**Tarefa 1:** Copie sem alterações, nos registros, o trecho que vai da linha que contém "The width and height of the screenshot is (842, 586)." até a linha que contém "pyautogui.click(x=39, y=300)", incluindo as duas.

**Trecho do texto:**
“Não dá pra ter ministro da Educação que nunca pisou em escola pública”

Para Daniel Cara, a estratégia da política ultraliberal é precarizar a oferta de serviços públicos para argumentar incompetência do Estado

Por Ana Luiza Basilio, Do Carta Capital 

Daniel Cara, hoem branco de oculos, sentado em frente a um microfone.
(Foto: Alessandro Dantas)

A nomeação mais recente do Ministério da Educação alçou ao cargo de presidente do Inep o delegado de Polícia Federal Elmer Coelho Vicenzi. Mais um na equipe de não educadores designada para a pasta, capitaneada pelo economista Abraham Weintraub, nome anteriormente ligado à Casa Civil onde atuou como secretário executivo, e às figuras de Ônix Lorenzoni e Paulo Guedes.

Longe de ser ao acaso, o arranjo dá corpo a uma das principais estratégias governamentais, segundo análise do coordenador da Campanha Nacional pelo Direito à Educação, Daniel Cara: “A privatização da educação como parte de uma política ultraliberal”.

Cara explica que a tática para justificar o projeto de privatização é a de precarizar o Estado e a oferta de serviços públicos para então atribuir incompetência à máquina. “É uma radicalização do projeto neoliberal, que já prevê a redução do Estado”, atesta o especialista.

A linha de atuação preocupa o educador, que vê a nova composição do MEC mais nociva às políticas educacionais do que a anterior, protagonizada pelo colombiano Vélez Rodríguez.


“Embora eu discordasse 100% de sua visão de política educacional e, sem dúvida, Vélez era incompetente em termos de gestão, existia uma possibilidade de saber o que ele pensava, pois ele sistematizou meia dúzia de ideias em novembro de 2018. Já Weintraub pensa em seguir Olavo de Carvalho na pauta da propaganda de governo e implementar a política ultraliberal de Paulo Guedes, que sofre oposição até de figuras neoliberais que o consideram exagerado”, avalia.

Carta Capital: Como você avalia os 100 primeiros dias do governo Bolsonaro na educação?

Daniel Cara: Foi um período caótico. Primeiro, tivemos o ministro Vélez Rodríguez que atuou na linha da guerra cultural e que, claramente, não foi capaz de administrar as forças que subsidiaram a sua gestão, os militares e os olavetes, como o próprio Olavo de Carvalho denomina seus seguidores. O resultado foi que, no primeiro revés dos militares dentro do governo, o Olavo de Carvalho conseguiu emplacar um segundo ministro. Em uma entrevista recente dada ao Pedro Bial, o Olavo falou que ele conhecia o trabalho do Vélez, mas que Vélez não conhecia o seu trabalho e que, agora, existe um ministro [Weintraub] que de fato conhece as suas ideias. Esse é um fator importante na consolidação do governo.

**Tarefa 2:** Dê continuidade ao texto sobre a gestão do MEC no governo Bolsonaro a partir do ponto em que ele termina.

(Registros de localização de itens)
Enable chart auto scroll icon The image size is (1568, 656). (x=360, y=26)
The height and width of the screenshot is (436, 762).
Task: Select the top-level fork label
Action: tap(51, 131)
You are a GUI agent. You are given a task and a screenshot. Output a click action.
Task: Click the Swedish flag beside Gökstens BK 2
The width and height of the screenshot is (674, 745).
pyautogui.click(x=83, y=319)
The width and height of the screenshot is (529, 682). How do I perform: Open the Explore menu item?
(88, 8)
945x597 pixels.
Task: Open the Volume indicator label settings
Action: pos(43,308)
---
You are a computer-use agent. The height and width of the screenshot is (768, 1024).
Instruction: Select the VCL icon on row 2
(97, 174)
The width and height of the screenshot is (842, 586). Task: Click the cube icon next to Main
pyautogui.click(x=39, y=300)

**Resposta correta 1:**
The width and height of the screenshot is (842, 586). Task: Click the cube icon next to Main
pyautogui.click(x=39, y=300)

**Resposta correta 2:**
Vejo que, de um lado, o Ministério da Educação está entregue como um instrumento de propaganda pela guerra cultural bolsonarista. Do outro, dada a diminuição da força dos militares e a menor ênfase na agenda da militarização das escolas, o que vai imergir é a privatização da educação.

CC: Há uma concepção de educação em disputa?

DC: Não se tem uma concepção de educação. Há uma concepção de política educacional, o que é diferente. A política educacional que eles planejam é, em primeiro lugar, reduzir a área a uma esfera de propaganda da ultradireita. Quando o Olavo de Carvalho diz que é preciso fazer uma guerra cultural, ele quer dominar as universidades e as escolas como um espaço de convencimento da sociedade para agregar novos militantes para a causa da ultradireita, que é ultrareacionária. Não tem preocupação sobre a política educacional pautada nos ditames da Constituição Federal de 1988.

Outra questão que vejo na forma como o governo Bolsonaro enxerga a educação é que a militarização das escolas era uma proposta pedagógica, ou antipedagógica, mas educacional, eles acreditavam que a disciplina autoritária era o melhor substituto para a Pedagogia, não importando o processo de ensino-aprendizagem, a formação integral de seres humanos.

Agora, com essa nova composição do Ministério da Educação, eles vão tentar pautar a guerra cultural, até para chamar a atenção da militância bolsonarista. A nomeação de um delegado de polícia para o INEP diz sobre isso, mas reforço que a grande aposta em termos de política educacional vai ser a privatização. Esse é o objetivo estratégico de Weintraub, o desserviço que ele vai prestar.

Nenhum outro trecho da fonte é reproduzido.